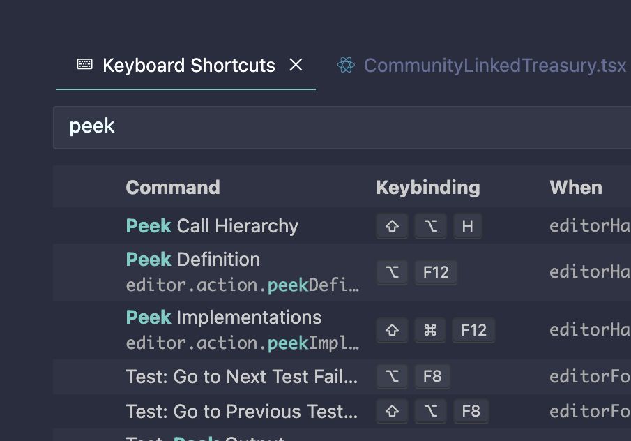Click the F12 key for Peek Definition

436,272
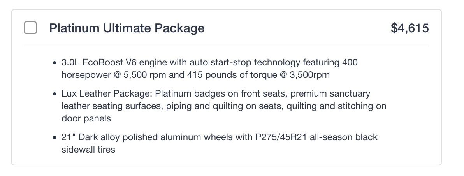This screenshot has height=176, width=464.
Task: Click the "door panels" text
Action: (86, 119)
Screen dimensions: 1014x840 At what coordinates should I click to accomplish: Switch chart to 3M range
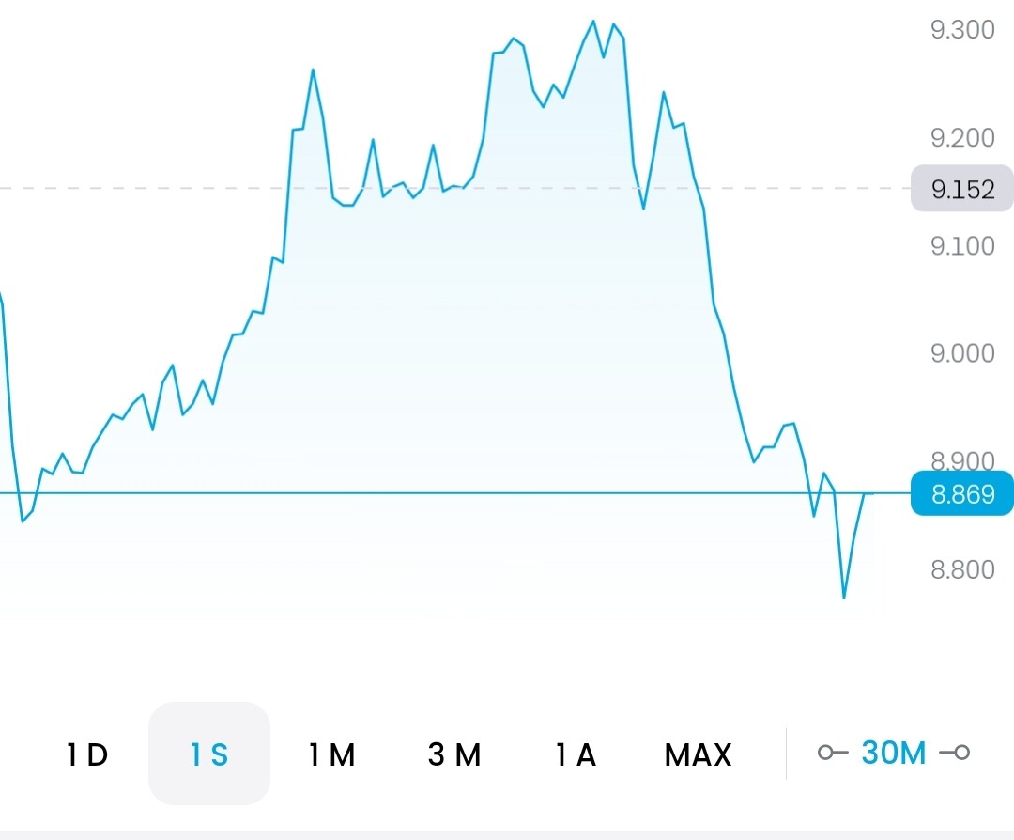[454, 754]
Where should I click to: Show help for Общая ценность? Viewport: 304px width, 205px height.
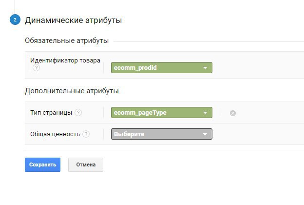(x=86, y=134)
◇ ◇ ◇ ◇ ◇
Print the lines from the one holding "Screen dimensions: 1014x840" through the last line of the records, word for word, and omit the pictures.

_PROBLEM SOLUTION_
Screen dimensions: 1014x840 At what coordinates should I click to accomplish: Switch chart to 3M range
[454, 754]
Where should I click to: Show help for Общая ценность? Viewport: 304px width, 205px height.
(x=86, y=134)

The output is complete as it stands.